M. Arnaud Rérolle. Pour ce qui est des termes que j’ai employés, j’ai repris les propos tenus au cours de l’audition que j’ai évoquée et que j’ai trouvée particulièrement intéressante. Remettre en question le principe du sondage n’est pas mon sujet. Quant au sondage auquel vous faites référence, j’espère que l’intérêt prononcé que vous lui portez n’est pas lié à la contre-performance qu’y réalise Jean-Luc Mélenchon.
Pour répondre explicitement à votre question, nous n’avons pas acheté d’institut de sondage, mais nous n’excluons absolument pas cette piste : ces structures font partie, parmi de nombreuses autres, des organisations dans lesquelles nous pourrions investir. À l’heure actuelle, cependant, nous n’en possédons pas, et nous n’avons pas engagé de discussions actives avec quelque institut que ce soit en vue d’un investissement ou d’une création.

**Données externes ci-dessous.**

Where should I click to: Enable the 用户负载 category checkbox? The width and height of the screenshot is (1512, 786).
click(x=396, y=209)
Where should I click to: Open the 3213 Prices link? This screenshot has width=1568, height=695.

Le fait de « décrédibiliser » des idées dangereuses pour notre pays – comme l’antisémitisme, dont l’actualité récente, notamment les événements survenus dans les cortèges du 1er mai, montre qu’il constitue une menace significative dans notre pays – fait évidemment partie des outils que nous sommes prêts à utiliser. À travers Hexagone et toutes les structures produisant des notes objectives que nous soutenons, nous souhaitons lutter contre les fakes news en présentant des faits établis à la population – charge à elle de s’en saisir. La logique qui préside au soutien à un projet comme Hexagone est bien celle-là. Présenter régulièrement des études est un moyen d’informer les Français, au même titre que d’autres offres d’information.

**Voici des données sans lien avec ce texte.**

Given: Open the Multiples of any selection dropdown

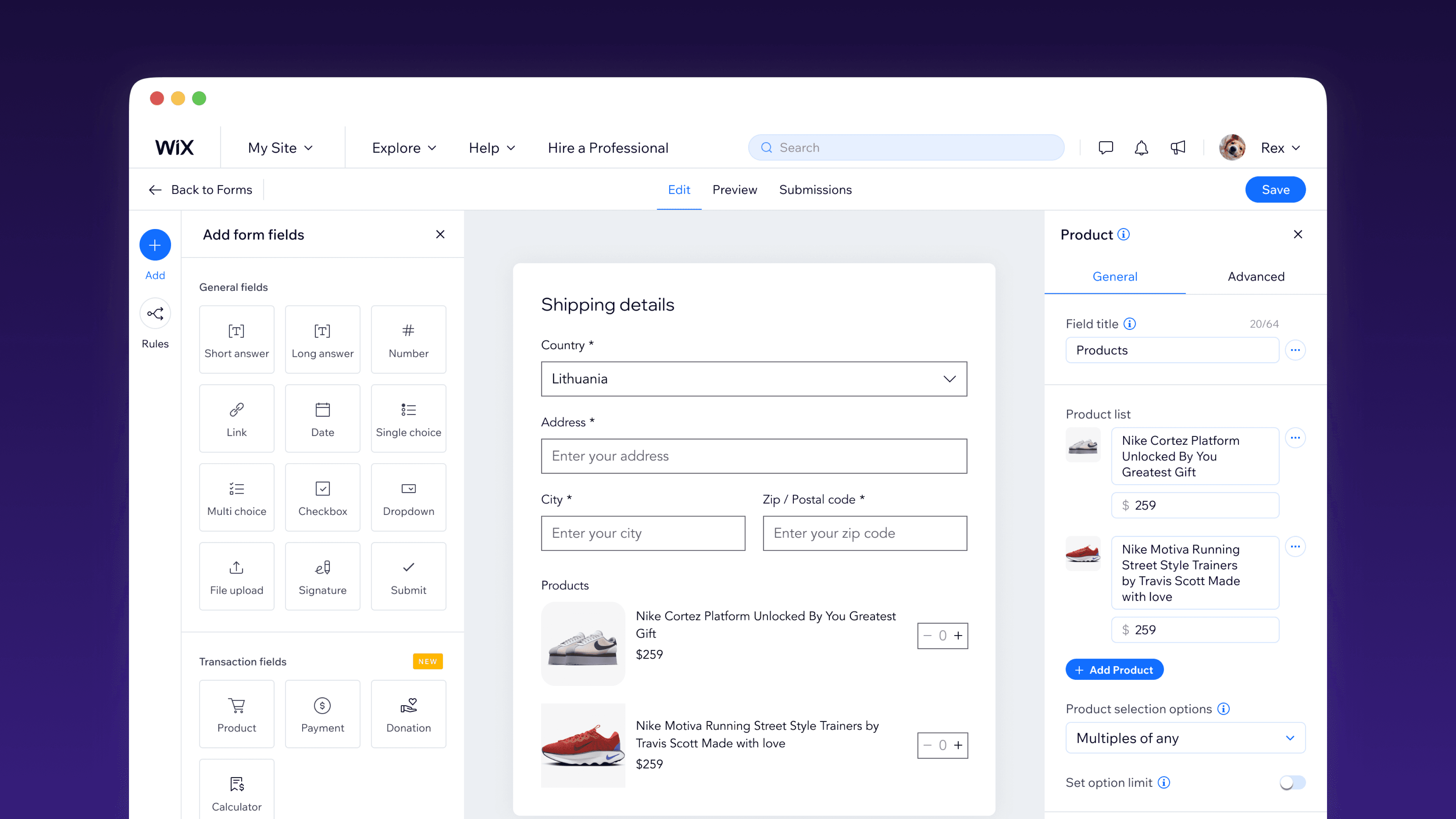Looking at the screenshot, I should (x=1185, y=737).
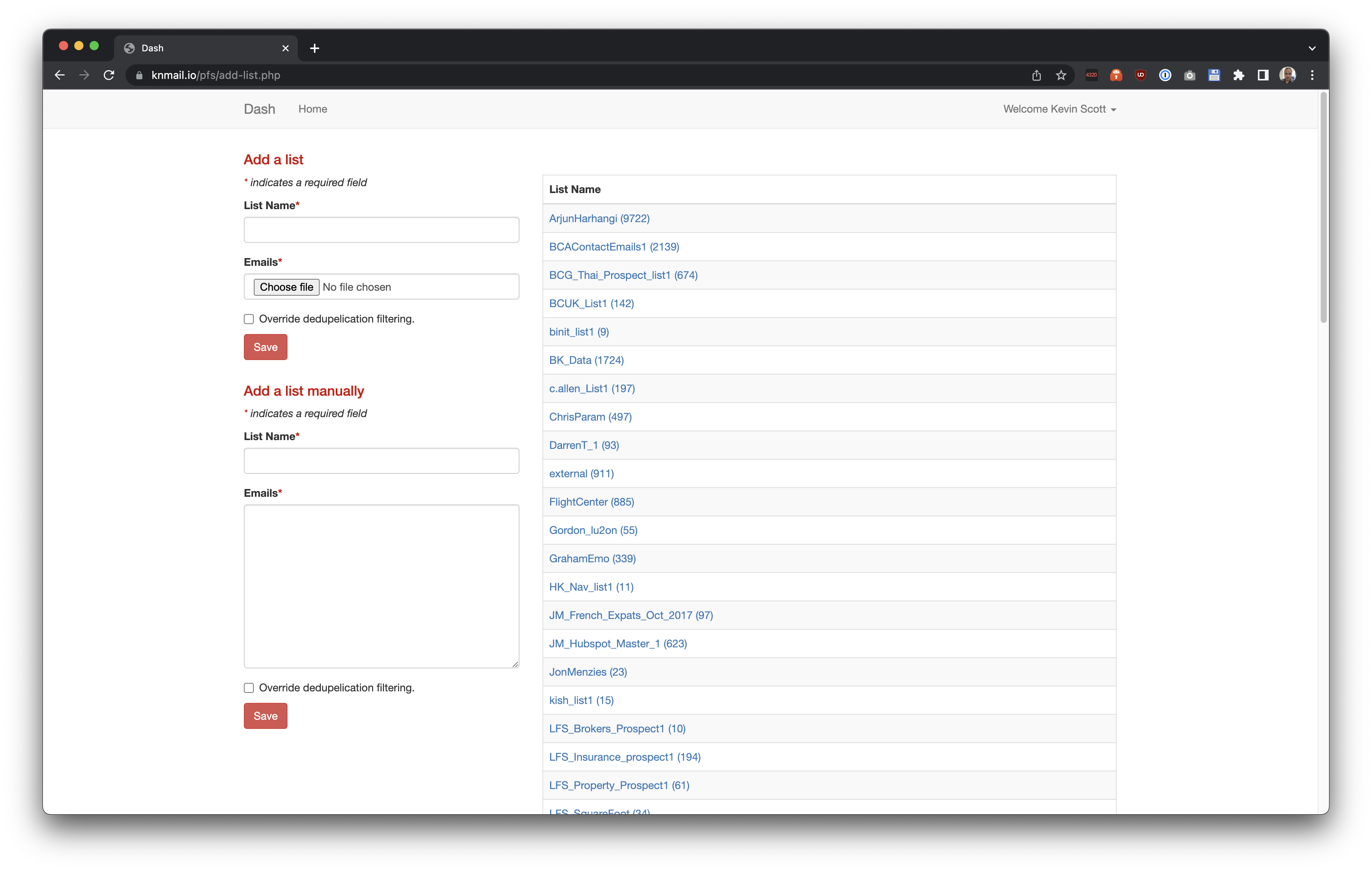Click the floppy disk save extension icon
Image resolution: width=1372 pixels, height=871 pixels.
pyautogui.click(x=1214, y=75)
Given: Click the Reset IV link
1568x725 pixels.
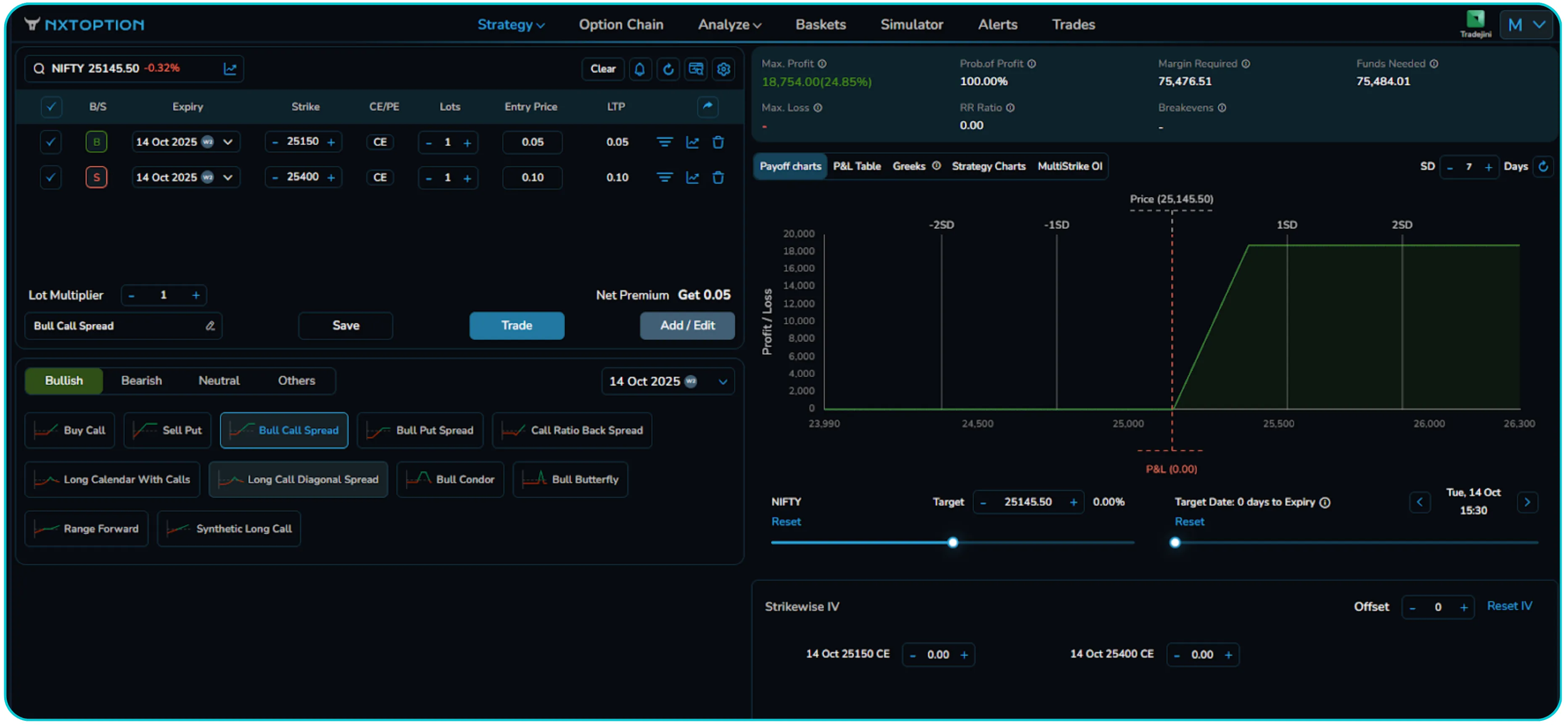Looking at the screenshot, I should (1509, 606).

M. Antoine Léaument, rapporteur. Tout en affirmant vouloir lutter contre les fakes news, vous venez d’en colporter une à propos du 1er mai.
Vous vous fixiez pour objectif, dans votre document de travail, de cocréer ou financer « trois baromètres “monothématiques” avec des structures externes : islam et insécurité, immigration, extrême gauche ». Il semble avoir été tout à fait atteint à travers Hexagone, une structure externe chargée de financer, en l’occurrence, un sondage électoral – avec toutes les réserves que j’attache à cet exercice, d’autant que l’Ifop s’était tout de même trompé de cinq points en prévoyant le score du candidat que je soutiens à la dernière élection présidentielle, un écart largement supérieur à la marge d’erreur.
Où en est ce projet, que vous espériez voir aboutir en décembre 2024 ? Ces baromètres existent-ils ? Si oui, dans quel objectif ? Estimez-vous, par exemple, qu’il existe un lien entre islam et insécurité ?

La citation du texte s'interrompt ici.